Despite having family in Farmington, Lonsway — now a senior at Graves County High School prepping for the television production program at Murray State post-graduation — said the toy drive was the first time she had seen the destruction firsthand. Although she lives in Calloway County, her mother teaches in Graves.

“For me, I felt like an imposter because I wasn’t really affected, per se, because I live in Murray. I didn’t have power for a few days, whatever,” Lonsway said. “These people lost their homes. It was terrible.”

As for Dick — who had also served as the group’s on-the-ground “weatherman” immediately following the tornado — he said the interviewing experience was emotionally intensive yet revealed positive qualities of his local community.

“We got a lot of good, heartfelt moments,” Dick said. “It was nice seeing people being able to bounce back with the community helping trying to do that.”

Given the particularly sensitive nature of this story, students were not permitted to capture toy drive attendees’ faces and exercised greater than usual grace during interviews.
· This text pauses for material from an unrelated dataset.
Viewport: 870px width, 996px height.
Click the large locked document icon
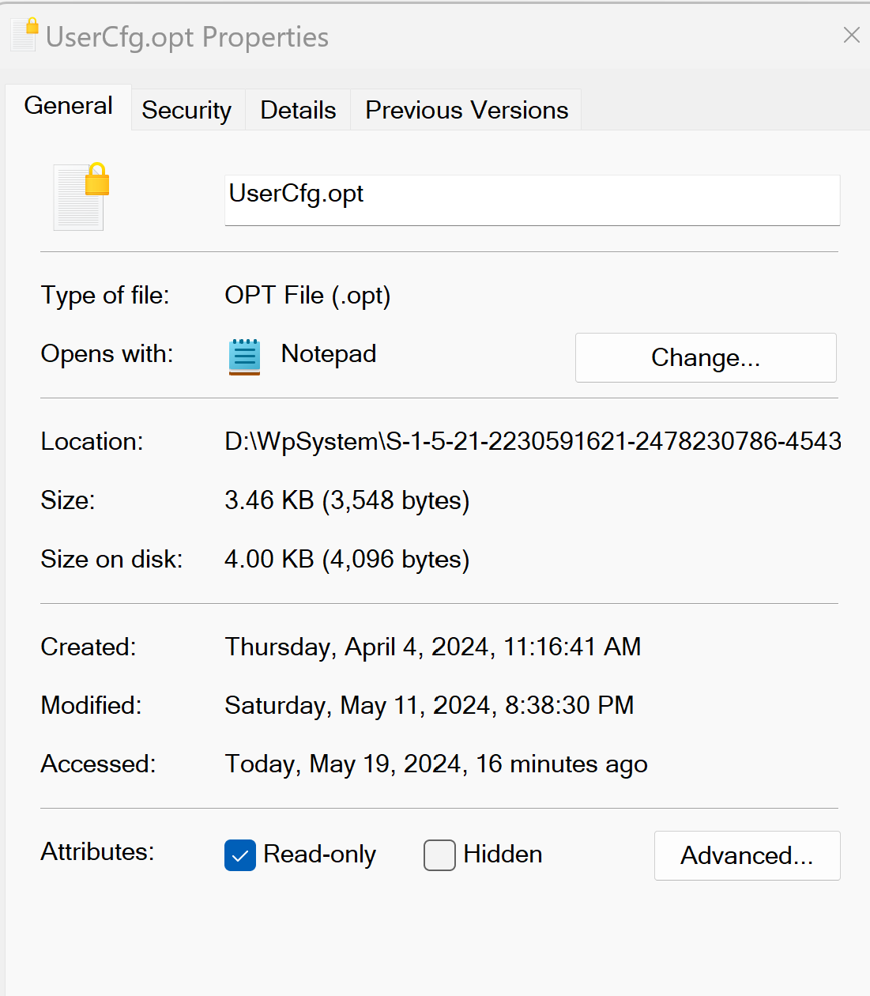coord(81,197)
Miller said his students did a good job of making interviewees feel comfortable despite the circumstances.

“It’s not every day that you’re thrust into an interview where any question that you ask could have a heavy emotional toll on the person that you’re talking to,” Miller said. “That’s good real-world experience for them, especially if they decide to go into journalism. You’re often going to be put in situations where it’s going to be uncomfortable, and you have to figure out a way to navigate that and still get the information you need.”
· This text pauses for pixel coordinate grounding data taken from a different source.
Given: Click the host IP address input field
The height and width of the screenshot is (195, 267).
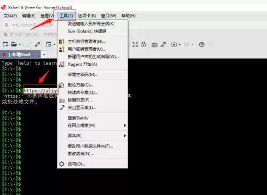Looking at the screenshot, I should [32, 25].
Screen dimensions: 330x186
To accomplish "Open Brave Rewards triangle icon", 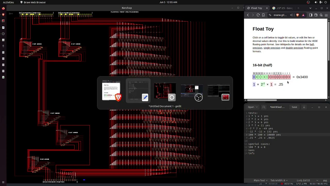I will (303, 15).
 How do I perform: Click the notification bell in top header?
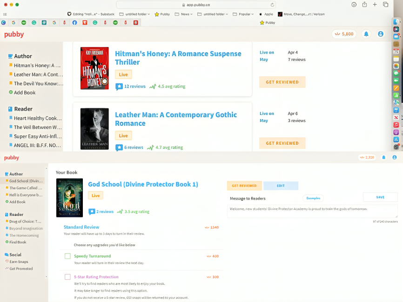366,34
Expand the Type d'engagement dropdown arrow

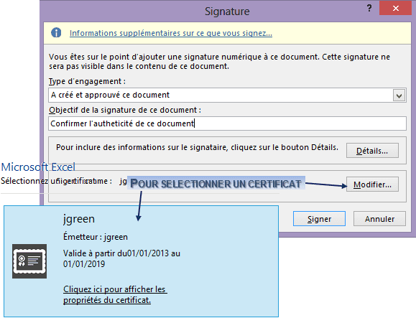(x=399, y=95)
GCTV also assisted in the production of a tribute video that aired during a Mayfield Independent and Graves County basketball game.

“It was this moment of both of these communities that have really strong rivalries — not out of hatred or malice or anything, but it’s been a part of our culture for so long — coming together as one unit, one community, acknowledging the pain and suffering that both had been through, and paying respects to several people who had unfortunately lost theirs lives that day,” Miller said.